THE spread of Ebola outside West Africa has raised fears that the deadly virus has become more easily transmissible.
Singapore, the United States and some European countries have recently responded to the threat by setting in place entry screening measures - including the taking of temperature and filling up of health questionnaire - at airports and rail terminals, after infected cases were confirmed in the United States and Spain.
Here's a look at whether the inbound screening works and how Ebola has evolved:
1. Does screening at airports and rail terminals work?
Singapore, France, Britain, the US, Canada and Czech Republic have recently announced new measures to screen travellers at certain airports and rail terminals.
But unlike in the later stages where symptoms like haemorrhagic fevers are easy to spot, the virus is hard to detect at the beginning stages. Typically, symptoms appear between eight and 10 days after exposure to the virus, but the incubation period can span two to 21 days.
The disease is not contagious before symptoms appear; but once they do, most patients will be too sick to travel.
But the screening is not without its merits.
Professor David Evans, a virologist at the University of Warwick, says that while testing passengers is "unlikely to detect symptomatic cases" as they arrive in this country, "the introduction of inbound passenger testing will both raise awareness and provide information that should ensure that passengers who subsequently develop symptoms can rapidly seek medical advice and, if needed, treatment", The Telegraph reported.

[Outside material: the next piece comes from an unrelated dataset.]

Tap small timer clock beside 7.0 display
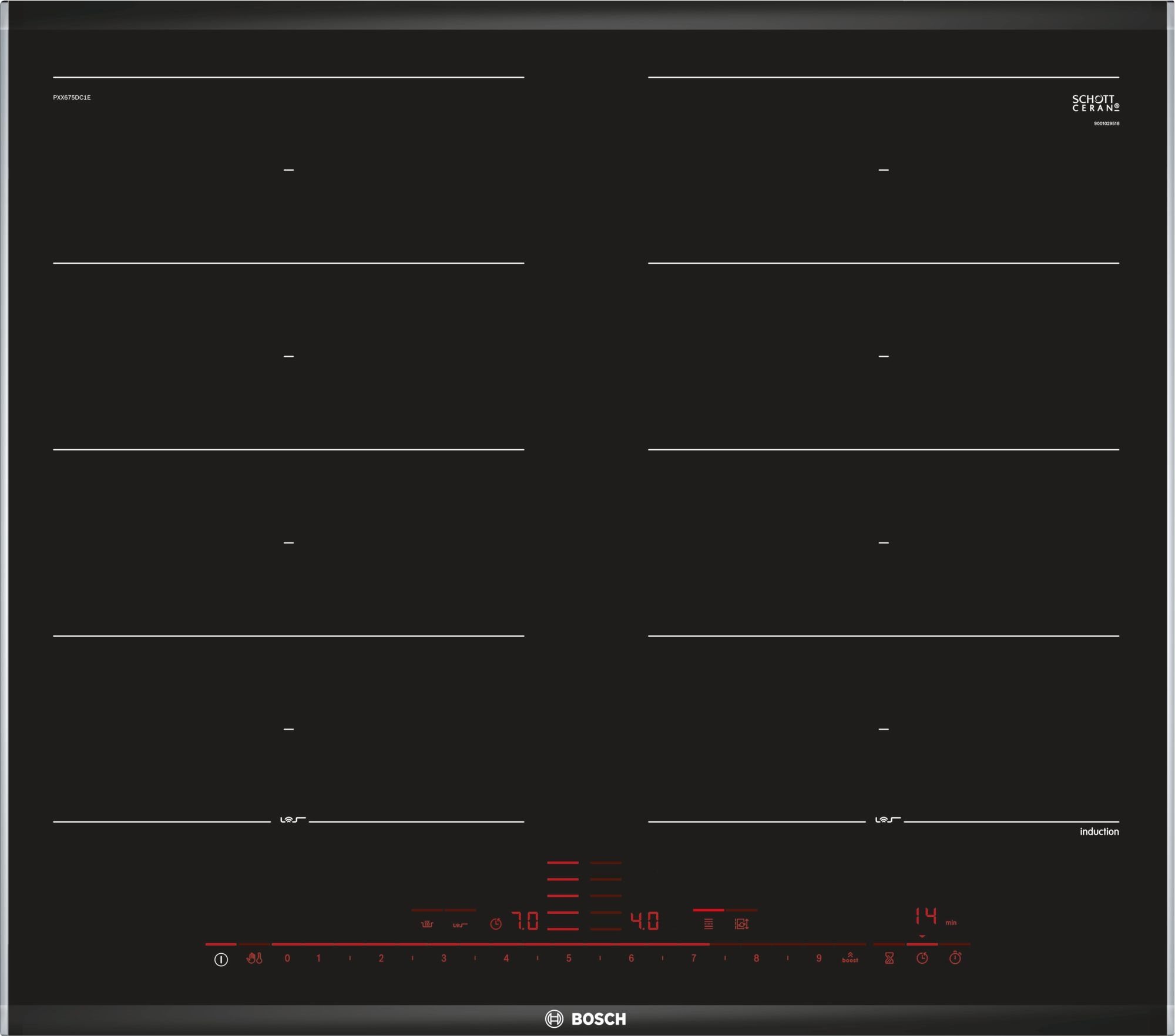 pos(496,924)
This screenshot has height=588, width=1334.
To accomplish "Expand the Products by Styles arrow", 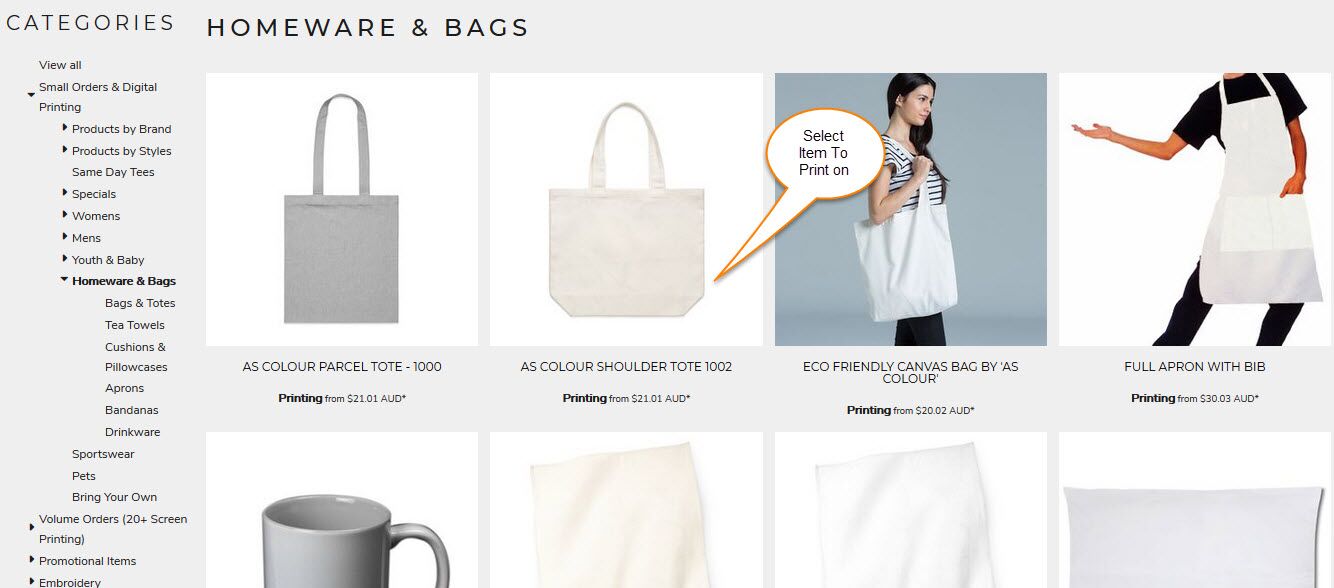I will 65,149.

2. How has the virus mutated?
The Ebola virus has mutated repeatedly as it sweeps through West Africa, according to scientists tracking the genetic sequences of the virus in victims. The strain now circulating in West Africa's latest outbreak is different from the earlier strains. Researchers have identified more than 300 new viral mutations in the latest strain and are studying if this strain of the disease is more infectious.
It is feared that the longer the epidemic continues, the greater the chance that the virus could change in a way that makes it more transmissible between humans, making it harder to stop.
But evolutionary biologists have tried to debunk the belief, pointing out the lack of evidence to prove that new mutations in the Ebola virus are responsible for the huge size of the current outbreak.
3. How deadly or infectious it is?
The fatality rate in the current outbreak is about 70 per cent. The virus, which is not airborne, is only transmitted by contact with the bodily fluids of an infected person who has fever, diarrhoea or vomiting. Patients are most infectious at the late stages of the disease when large quantities of the virus are present inside the body, which is why healthcare workers and family members tending to gravely ill patients are especially at risk.
The Ebola virus is less transmissible from person to person compared to the Severe Acute Respiratory Syndrome (SARS) virus. SARS is transmitted more easily, often from an infected person’s coughs and sneezes.
Typical symptoms of Ebola include high fever, severe headache, muscle pain, weakness, diarrhoea, vomiting, abdominal pain, unexplained haemorrhage (bleeding or bruising).
4. What is the worst-case scenario in West Africa?
Without additional intervention or changes in community behaviour, the Centres for Disease Control and Prevention (CDC) estimates there could be up to 1.4 million Ebola cases in West Africa by January 2015. The World Health Organisation has also provided a grim outlook, projecting between 5,000 and 10,000 new cases a week by the beginning of December.
The death toll so far in the outbreak, first reported in Guinea in March, has exceeded 4,000.